An example configuration for using the CISE machines:
1001 lin114-00.cise.ufl.edu 6008 1
1002 lin114-01.cise.ufl.edu 6008 0
1003 lin114-02.cise.ufl.edu 6008 0
1004 lin114-03.cise.ufl.edu 6008 0
1005 lin114-04.cise.ufl.edu 6008 0
1006 lin114-05.cise.ufl.edu 6008 0
There are two bash scripts for running the program on the Linux servers.
deploy.sh creates an archive of the project and copies it to one of CISE's main servers.
startpeers.sh read the PeerInfo.cfg and SSH's into each server and starts PeerProcess.java.
In order to make use of the scripts when not on UF's wifi network, the user must first connect to the UF VPN using their gatorlink credentials. Once connected, the user should modify the user variable export USER=example-username to match their gatorlink username. When running each script, the user will be asked for their password. This password is the same as their gatorlink password.
To copy the project onto the remote machines, the user must run ./deploy.sh. Once that is complete, the user should run ./startpeers.sh and login to each server.
Once each peer process is running, the user can ssh into the machines and check their respective directories, peer_ID/ for the files. Additionally, the user can view each log file log_peer_ID.log.
The main goal of this project is to implement the principles of a peer to peer file sharing system. Specifically, the protocol below is a simplified version of BitTorrent. One of the main focuses of this project is the unique choking-unchoking mechanism that happens between peers. The algorithm of a single peer process and a brief description of the protocol are explained below.
- Start by reading in parameters and scenario information from the common config file and PeerInfo file.
- Create a structure in memory to hold the file contents.

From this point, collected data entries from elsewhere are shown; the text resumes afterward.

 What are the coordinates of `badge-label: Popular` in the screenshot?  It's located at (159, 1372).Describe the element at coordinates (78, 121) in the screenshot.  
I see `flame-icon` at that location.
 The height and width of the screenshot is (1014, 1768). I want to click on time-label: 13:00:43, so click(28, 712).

If the peer already has the file, load it into memory.
- Make a TCP connection with each other peer in the list and perform a handshake.
- Begin receiving messages and responding by sending messages to facilitate the transfer of file data according to the protocol's details.
- Continuously run two timers, one for updating the preferred neighbors, and one for updating the optimistically unchoked neighbor, each according to intervals defined in the common config file.
- Once receiving the entire file, continue participating altruistically, sending pieces to those peers who request them.
- Only terminate once every peer in the pool has received the entire file.
In the following description I say "you" to refer to some peer of interest.
- Following the HANDSHAKE with a new peer, send a BITFIELD message to that peer informing them of which pieces of the file you currently have.
- Upon receiving a BITFIELD/HAVE message, update your record of that peer's bitfield and determine whether that peer has any pieces which you still need. Respond by sending an INTERETSTED or NOT INTERESTED message accordingly.
- If you receive an UNCHOKE message, respond with a REQUEST message, requesting some piece that peer has which you still need.
- If you receive a request message, respond with a PIECE message with that given piece, assuming the peer requesting is unchoked.
- Upon receipt of a PIECE message, store the piece and send HAVE message to all peers, informing them you have it. Also, send another REQUEST to the peer if still unchoked.
- After each timer goes off to update preferred neighbors/optimistically unchoked neighbor, send CHOKE messages to those who are no longer preferred and UNCHOKE to those who become preferred.